§ EXCERPTED DATA
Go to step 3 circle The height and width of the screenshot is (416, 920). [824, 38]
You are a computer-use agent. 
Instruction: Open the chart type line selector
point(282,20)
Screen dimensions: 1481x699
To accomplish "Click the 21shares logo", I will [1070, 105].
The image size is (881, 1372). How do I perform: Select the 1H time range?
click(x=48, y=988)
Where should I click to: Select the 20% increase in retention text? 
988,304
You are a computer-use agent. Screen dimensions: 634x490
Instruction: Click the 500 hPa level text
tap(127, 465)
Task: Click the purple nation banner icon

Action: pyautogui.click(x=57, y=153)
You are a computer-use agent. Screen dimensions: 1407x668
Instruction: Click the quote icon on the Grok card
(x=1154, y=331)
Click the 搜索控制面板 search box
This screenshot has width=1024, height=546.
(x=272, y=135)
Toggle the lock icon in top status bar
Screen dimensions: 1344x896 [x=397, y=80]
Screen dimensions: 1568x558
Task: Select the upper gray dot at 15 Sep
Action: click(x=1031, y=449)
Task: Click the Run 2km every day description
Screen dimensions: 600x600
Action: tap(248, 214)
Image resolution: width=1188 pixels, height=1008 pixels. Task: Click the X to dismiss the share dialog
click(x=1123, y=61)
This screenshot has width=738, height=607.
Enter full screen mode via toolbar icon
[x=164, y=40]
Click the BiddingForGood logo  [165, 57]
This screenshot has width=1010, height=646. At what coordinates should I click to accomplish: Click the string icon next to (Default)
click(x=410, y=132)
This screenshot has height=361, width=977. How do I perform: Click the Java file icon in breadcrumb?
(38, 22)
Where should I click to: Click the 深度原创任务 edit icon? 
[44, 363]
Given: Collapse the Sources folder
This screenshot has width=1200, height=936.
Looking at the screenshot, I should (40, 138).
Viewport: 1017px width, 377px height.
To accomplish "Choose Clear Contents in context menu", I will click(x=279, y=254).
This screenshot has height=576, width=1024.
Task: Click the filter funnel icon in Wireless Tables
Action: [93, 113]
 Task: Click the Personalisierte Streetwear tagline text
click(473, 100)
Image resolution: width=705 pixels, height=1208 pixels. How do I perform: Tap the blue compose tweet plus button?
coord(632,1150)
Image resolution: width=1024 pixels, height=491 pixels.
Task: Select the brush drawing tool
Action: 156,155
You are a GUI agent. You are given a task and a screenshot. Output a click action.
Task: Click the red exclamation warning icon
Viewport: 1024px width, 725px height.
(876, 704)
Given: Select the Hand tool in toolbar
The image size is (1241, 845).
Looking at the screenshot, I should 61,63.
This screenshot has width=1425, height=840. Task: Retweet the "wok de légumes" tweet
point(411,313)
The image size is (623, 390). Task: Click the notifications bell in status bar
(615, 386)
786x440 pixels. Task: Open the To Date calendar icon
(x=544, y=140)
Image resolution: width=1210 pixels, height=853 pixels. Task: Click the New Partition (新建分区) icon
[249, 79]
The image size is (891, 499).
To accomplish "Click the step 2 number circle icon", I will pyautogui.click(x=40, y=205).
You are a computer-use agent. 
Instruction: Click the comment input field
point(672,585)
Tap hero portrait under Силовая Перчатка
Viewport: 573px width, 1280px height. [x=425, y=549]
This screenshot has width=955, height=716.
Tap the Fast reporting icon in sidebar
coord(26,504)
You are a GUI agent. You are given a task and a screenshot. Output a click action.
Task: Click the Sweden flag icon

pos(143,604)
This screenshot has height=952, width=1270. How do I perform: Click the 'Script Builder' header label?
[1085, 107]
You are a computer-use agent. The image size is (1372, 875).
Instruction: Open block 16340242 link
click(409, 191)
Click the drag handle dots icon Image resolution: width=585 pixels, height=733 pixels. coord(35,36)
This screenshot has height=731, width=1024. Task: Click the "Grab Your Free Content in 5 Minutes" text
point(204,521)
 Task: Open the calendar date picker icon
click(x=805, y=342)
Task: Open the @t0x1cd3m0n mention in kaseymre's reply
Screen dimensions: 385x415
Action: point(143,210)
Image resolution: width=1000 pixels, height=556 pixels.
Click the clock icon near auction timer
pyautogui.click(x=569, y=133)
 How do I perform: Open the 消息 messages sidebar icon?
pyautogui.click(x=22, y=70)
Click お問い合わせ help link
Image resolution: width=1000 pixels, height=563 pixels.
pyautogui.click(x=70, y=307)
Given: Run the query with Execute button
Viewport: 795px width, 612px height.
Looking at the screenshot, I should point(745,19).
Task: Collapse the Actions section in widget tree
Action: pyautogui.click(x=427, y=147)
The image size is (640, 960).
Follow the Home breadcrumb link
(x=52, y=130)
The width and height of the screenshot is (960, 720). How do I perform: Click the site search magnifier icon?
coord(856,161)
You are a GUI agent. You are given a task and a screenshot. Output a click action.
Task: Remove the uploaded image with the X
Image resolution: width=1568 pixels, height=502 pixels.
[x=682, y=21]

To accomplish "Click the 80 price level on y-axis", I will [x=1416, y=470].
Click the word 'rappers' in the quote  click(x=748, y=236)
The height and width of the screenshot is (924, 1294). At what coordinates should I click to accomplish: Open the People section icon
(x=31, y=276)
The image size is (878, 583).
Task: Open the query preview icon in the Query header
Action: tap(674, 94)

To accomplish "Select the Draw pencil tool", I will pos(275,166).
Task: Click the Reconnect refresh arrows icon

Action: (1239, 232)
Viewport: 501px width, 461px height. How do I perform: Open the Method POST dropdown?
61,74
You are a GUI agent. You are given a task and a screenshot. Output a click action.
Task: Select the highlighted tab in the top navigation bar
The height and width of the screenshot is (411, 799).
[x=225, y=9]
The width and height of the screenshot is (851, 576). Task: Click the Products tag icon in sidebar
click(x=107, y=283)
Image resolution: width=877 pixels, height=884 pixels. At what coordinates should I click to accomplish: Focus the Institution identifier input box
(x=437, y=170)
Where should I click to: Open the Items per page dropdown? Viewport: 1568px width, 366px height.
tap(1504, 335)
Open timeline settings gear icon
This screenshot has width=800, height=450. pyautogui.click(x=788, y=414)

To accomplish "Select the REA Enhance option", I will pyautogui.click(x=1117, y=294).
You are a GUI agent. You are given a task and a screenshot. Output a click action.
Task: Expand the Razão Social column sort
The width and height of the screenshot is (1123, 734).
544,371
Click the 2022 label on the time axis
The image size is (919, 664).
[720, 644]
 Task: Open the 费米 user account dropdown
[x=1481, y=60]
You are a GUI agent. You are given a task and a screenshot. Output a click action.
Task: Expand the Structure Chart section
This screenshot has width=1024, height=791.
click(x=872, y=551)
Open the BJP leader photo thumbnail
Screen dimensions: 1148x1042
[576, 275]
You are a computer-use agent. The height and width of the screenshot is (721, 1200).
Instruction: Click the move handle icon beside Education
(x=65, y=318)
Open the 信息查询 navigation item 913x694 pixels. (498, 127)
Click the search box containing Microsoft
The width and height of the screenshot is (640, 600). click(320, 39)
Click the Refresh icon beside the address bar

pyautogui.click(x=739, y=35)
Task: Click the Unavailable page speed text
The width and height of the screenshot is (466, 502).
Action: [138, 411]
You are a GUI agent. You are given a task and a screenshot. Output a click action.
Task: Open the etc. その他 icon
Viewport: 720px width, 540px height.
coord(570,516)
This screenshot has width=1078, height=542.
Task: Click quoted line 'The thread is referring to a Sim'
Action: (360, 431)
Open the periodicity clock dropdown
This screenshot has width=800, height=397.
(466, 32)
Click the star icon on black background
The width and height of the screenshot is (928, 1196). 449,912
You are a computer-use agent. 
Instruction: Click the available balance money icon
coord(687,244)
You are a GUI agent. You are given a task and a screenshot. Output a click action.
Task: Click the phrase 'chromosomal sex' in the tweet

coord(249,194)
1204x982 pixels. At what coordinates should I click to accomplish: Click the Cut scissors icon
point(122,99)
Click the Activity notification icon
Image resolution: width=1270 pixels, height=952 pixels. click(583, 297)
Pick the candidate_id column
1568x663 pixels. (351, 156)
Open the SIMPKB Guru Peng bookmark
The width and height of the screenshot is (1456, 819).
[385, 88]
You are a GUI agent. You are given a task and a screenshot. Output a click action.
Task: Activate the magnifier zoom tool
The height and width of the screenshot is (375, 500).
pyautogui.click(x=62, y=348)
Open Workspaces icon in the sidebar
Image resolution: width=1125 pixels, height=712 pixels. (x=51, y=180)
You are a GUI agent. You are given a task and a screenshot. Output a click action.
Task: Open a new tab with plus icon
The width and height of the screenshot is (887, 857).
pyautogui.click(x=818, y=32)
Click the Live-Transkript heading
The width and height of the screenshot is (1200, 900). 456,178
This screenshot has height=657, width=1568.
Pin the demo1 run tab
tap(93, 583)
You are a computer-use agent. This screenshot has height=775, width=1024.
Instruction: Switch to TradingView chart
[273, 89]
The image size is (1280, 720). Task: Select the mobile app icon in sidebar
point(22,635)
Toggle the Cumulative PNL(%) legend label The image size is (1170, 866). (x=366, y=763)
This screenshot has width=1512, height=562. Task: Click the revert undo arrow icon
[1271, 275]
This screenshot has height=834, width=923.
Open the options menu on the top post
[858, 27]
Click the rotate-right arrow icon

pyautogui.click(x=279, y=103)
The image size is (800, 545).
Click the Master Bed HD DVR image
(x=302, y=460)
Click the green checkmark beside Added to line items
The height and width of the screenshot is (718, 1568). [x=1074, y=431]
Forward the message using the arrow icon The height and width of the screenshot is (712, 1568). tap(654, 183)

§ WHAT TO PRODUCE
Quote verbatim the opening lines of the listing above, ending with the line where "This screenshot has width=738, height=607." appears; include both endpoints and nothing more.

§ YOUR SOLUTION
Go to step 3 circle The height and width of the screenshot is (416, 920). [824, 38]
You are a computer-use agent. 
Instruction: Open the chart type line selector
point(282,20)
Screen dimensions: 1481x699
To accomplish "Click the 21shares logo", I will [1070, 105].
The image size is (881, 1372). How do I perform: Select the 1H time range?
click(x=48, y=988)
Where should I click to: Select the 20% increase in retention text? 
988,304
You are a computer-use agent. Screen dimensions: 634x490
Instruction: Click the 500 hPa level text
tap(127, 465)
Task: Click the purple nation banner icon

Action: pyautogui.click(x=57, y=153)
You are a computer-use agent. Screen dimensions: 1407x668
Instruction: Click the quote icon on the Grok card
(x=1154, y=331)
Click the 搜索控制面板 search box
This screenshot has width=1024, height=546.
(x=272, y=135)
Toggle the lock icon in top status bar
Screen dimensions: 1344x896 [x=397, y=80]
Screen dimensions: 1568x558
Task: Select the upper gray dot at 15 Sep
Action: click(x=1031, y=449)
Task: Click the Run 2km every day description
Screen dimensions: 600x600
Action: tap(248, 214)
Image resolution: width=1188 pixels, height=1008 pixels. Task: Click the X to dismiss the share dialog
click(x=1123, y=61)
This screenshot has width=738, height=607.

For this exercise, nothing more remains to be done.